STU refuses to release departmental enrolment

    (Book Sadprasid\The Aquinian)

    St. Thomas University is refusing to hand over enrolment information The Aquinian asked for in a Right To Information request.
    The Aquinian asked for a breakdown of enrolment by department for the past several years. In the original RTI request The Aquinian inadvertently labeled “departments” as “faculties.”
    However, because of our instructions the university understood the nature of the request and responded in the spirit of the request.
    Dawn Russell, president and vice-chancellor of STU, wrote in a response to the RTI that giving departmental enrolment information would put the university at a competitive disadvantage. She cited section 30 of the Right to Information and Protection of Privacy Act which allows for refusal of disclosure if the disclosure may harm the economic interests of the public body.
    “[STU] is in a competitive position for prospective students and I am aware of no university in the region that publishes the information that you have requested,” wrote Russell. “Disclosure could result in other universities obtaining detailed information on our department-level enrolments and this would reasonably be expected to harm our economic interests and prejudice our competitive position.”
    Russell ends the response, “Please be advised that you have a right to file a complaint with the Commissioner about this response.”
    The Aquinian has filed a complaint with the Privacy Commissioner.
    The Aquinian have reached out to every department head at STU. The Aquinian only received numbers from two.
    Andrew Secord, the coordinator of the Environment and Society department told us that this semester the program has 96 students registered across three courses.
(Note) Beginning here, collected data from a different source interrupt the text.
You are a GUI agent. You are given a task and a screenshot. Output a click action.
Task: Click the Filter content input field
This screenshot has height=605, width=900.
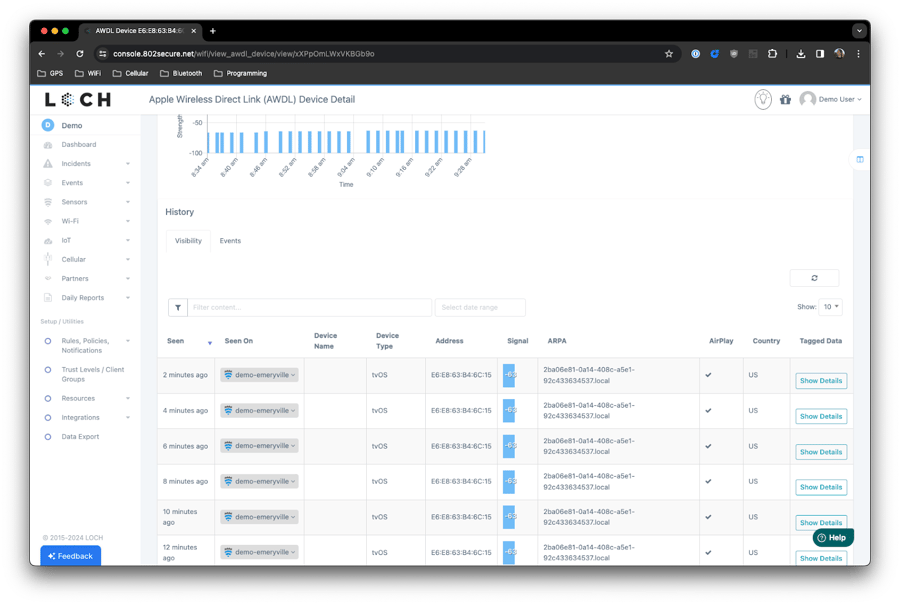pos(309,308)
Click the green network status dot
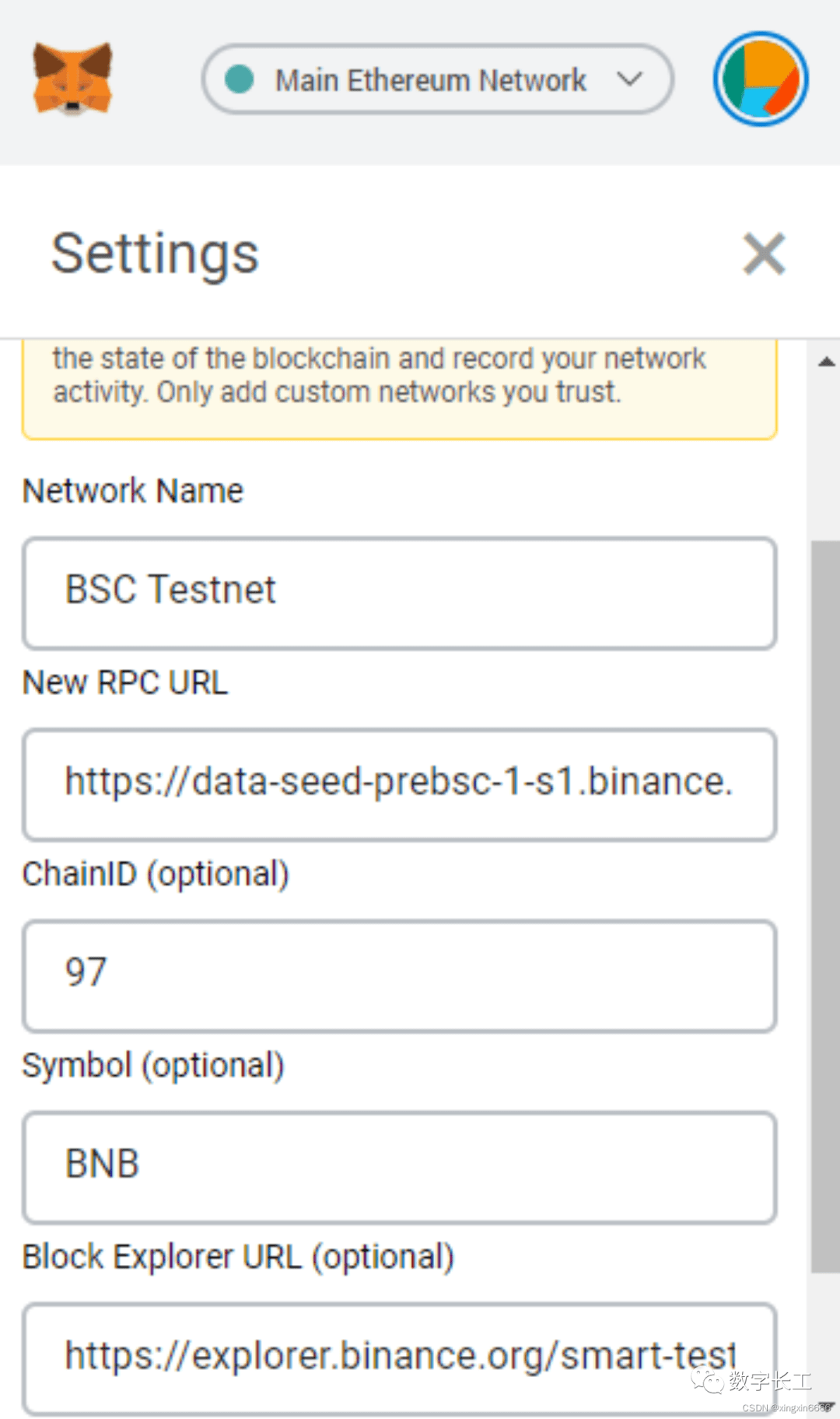Image resolution: width=840 pixels, height=1419 pixels. click(240, 79)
However some students are counted more than once, and students who aren’t majoring in the program are also included. He did give us some feel of the size of the program though.
    “We are a small programme with usually ten-12 majors and an average of one Honours student a year over the past five years,” wrote Secord in an email.
    Marilee Reimer, the chair of the Women’s Studies and Gender Studies department, gave us graduation numbers, but enrolment numbers weren’t readily available.
    “I know that ten students graduated last year Majoring in Women’s Studies & Gender Studies,” wrote Reimer in an email. “I will have to look into this year’s figures.”
    Roland Chrisjohn, head of Native Studies, didn’t have concrete numbers but did say that unique enrolment in courses is “between 75 and 100.”
    Matthew Hayes, chair of the Sociology department said that he was directed by the administration not to provide any numbers to us, but did give some indication of how readily available the number are.
    “[The information] is available to department chairs on moodle, broken down by department, with numbers over several years,” wrote Hayes in an email. “They are all available to all of us.”
    Out of the remaining departments English Language and Literature, Criminology and Criminal Justice, Human Rights, Catholic Studies, English as a Second Language, Great Books asked for further context and haven’t responded past that. The departments of Anthropology, Romance Languages and Psychology referred us to the Registrar’s office. History, Fine Arts and Gerontology referred us to Institutional Research while Political Science told us to consult the VP Academic.
    The departments of Irish Studies, Latin, Philosophy, Economics, Interdisciplinary Studies, Religious Studies, International Studies, Mathematics, Science and Technology Studies, Sociology, Journalism and Communications and Public Policy didn’t respond.